What to produce » Show, from the records below, all lines that contain the word "Last".

*** Data for analysis Section Begins ***

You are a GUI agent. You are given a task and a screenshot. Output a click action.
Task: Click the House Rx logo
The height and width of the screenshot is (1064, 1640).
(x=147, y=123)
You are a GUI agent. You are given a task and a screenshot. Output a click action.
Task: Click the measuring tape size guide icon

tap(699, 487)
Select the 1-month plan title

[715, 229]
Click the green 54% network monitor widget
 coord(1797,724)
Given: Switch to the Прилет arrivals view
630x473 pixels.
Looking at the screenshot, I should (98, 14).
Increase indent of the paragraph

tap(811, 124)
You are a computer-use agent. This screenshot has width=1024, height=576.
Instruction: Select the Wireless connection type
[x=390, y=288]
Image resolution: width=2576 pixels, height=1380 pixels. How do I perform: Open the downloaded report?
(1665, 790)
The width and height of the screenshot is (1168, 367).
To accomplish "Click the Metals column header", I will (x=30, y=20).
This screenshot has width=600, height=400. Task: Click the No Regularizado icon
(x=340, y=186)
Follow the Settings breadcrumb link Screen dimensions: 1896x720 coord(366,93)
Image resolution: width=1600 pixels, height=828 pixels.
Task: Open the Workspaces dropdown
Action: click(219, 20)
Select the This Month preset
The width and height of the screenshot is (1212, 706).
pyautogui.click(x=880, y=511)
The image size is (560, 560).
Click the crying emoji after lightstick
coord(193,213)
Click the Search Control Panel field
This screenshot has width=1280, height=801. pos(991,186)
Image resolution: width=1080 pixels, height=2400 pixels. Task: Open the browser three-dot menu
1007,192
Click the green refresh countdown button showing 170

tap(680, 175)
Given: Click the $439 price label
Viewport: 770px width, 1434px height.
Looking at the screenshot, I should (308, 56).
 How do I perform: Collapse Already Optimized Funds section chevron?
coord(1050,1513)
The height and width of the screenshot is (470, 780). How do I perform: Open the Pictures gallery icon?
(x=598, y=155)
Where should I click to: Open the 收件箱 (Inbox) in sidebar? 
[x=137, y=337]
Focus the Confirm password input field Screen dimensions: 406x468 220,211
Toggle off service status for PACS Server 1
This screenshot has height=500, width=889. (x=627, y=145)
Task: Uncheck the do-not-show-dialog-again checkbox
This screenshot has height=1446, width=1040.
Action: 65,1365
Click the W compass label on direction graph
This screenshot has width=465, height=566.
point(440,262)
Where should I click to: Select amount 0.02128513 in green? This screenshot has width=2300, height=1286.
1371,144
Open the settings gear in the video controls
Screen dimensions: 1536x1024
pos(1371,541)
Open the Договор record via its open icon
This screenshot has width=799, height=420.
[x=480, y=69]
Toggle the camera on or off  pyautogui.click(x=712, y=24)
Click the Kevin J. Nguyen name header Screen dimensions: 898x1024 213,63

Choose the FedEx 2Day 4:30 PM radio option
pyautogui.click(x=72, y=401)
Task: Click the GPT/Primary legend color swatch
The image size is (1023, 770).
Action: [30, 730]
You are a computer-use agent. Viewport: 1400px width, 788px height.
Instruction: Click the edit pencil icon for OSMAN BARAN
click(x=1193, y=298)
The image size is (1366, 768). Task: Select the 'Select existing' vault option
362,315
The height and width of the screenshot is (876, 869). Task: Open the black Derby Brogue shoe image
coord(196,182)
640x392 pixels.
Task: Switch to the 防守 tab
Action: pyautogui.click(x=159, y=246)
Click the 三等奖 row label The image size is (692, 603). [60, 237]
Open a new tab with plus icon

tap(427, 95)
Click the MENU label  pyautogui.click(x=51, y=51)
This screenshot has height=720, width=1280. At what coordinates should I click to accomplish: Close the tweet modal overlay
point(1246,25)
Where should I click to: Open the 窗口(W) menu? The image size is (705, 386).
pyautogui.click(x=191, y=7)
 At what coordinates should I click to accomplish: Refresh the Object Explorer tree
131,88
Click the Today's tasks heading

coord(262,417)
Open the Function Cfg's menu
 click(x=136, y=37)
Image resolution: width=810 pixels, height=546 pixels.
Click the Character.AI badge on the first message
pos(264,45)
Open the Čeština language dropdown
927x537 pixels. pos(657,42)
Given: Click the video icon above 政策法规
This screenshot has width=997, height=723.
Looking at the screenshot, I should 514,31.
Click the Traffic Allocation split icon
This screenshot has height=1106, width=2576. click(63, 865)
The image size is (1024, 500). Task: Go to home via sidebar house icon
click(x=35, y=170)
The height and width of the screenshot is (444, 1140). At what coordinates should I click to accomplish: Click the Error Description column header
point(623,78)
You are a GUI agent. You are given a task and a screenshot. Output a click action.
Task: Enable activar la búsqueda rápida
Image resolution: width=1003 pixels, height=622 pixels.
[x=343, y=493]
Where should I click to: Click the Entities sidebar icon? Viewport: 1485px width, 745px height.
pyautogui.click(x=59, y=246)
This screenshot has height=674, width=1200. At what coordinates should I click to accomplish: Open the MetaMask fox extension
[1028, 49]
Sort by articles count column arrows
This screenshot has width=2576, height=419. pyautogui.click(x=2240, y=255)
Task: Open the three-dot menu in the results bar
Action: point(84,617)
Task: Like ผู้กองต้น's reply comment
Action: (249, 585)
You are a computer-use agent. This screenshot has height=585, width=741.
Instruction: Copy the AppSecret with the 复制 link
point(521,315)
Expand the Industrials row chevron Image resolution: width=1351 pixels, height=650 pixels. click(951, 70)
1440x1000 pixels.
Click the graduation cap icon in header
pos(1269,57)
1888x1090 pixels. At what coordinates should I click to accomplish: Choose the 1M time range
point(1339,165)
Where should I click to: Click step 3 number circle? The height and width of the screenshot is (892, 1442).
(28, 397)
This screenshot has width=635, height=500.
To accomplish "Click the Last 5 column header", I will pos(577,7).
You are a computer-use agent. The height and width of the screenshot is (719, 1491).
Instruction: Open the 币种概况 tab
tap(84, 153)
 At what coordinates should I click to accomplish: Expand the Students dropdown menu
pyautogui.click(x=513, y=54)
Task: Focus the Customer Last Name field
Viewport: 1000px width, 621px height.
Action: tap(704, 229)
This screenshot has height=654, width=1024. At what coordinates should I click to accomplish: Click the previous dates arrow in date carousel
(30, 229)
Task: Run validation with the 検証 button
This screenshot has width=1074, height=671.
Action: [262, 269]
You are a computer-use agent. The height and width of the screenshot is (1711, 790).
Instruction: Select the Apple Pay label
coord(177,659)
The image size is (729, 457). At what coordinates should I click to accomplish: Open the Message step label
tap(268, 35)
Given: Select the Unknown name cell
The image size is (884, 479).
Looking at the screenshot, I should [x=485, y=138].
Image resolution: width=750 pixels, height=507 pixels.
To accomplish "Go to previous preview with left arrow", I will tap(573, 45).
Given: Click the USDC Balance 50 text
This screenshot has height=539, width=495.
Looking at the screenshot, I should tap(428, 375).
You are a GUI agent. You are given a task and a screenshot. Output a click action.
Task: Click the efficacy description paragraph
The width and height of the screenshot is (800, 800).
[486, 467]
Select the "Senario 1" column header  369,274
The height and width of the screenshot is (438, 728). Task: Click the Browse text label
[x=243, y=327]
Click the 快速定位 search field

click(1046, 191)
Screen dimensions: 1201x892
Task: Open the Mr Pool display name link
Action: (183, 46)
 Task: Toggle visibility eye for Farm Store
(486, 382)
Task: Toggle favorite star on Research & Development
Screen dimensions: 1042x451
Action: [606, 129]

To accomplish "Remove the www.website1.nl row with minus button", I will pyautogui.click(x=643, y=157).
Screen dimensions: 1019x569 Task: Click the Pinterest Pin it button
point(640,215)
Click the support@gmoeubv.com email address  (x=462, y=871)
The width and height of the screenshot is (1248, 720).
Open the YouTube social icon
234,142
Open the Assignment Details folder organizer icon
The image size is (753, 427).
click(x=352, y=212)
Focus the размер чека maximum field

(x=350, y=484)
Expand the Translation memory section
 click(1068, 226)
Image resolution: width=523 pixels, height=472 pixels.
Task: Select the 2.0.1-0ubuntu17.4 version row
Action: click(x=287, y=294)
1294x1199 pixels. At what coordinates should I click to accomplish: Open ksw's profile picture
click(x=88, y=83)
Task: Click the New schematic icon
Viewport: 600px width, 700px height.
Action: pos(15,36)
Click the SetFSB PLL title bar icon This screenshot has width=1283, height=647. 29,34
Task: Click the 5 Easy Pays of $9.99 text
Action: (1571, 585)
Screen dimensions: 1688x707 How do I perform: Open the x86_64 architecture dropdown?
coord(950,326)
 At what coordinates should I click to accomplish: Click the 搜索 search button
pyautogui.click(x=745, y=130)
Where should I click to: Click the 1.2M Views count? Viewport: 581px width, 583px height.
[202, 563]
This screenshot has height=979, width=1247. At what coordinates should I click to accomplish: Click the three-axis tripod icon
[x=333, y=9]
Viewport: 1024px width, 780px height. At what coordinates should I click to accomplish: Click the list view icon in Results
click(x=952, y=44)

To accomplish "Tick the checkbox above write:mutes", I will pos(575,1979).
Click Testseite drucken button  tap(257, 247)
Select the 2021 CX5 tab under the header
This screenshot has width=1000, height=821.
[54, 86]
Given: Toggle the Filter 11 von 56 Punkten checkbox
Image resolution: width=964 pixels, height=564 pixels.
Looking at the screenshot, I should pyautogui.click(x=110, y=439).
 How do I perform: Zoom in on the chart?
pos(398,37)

*** Data for analysis Section Ends ***

Answer to the exercise »
To accomplish "Click the Last 5 column header", I will pos(577,7).
Task: Focus the Customer Last Name field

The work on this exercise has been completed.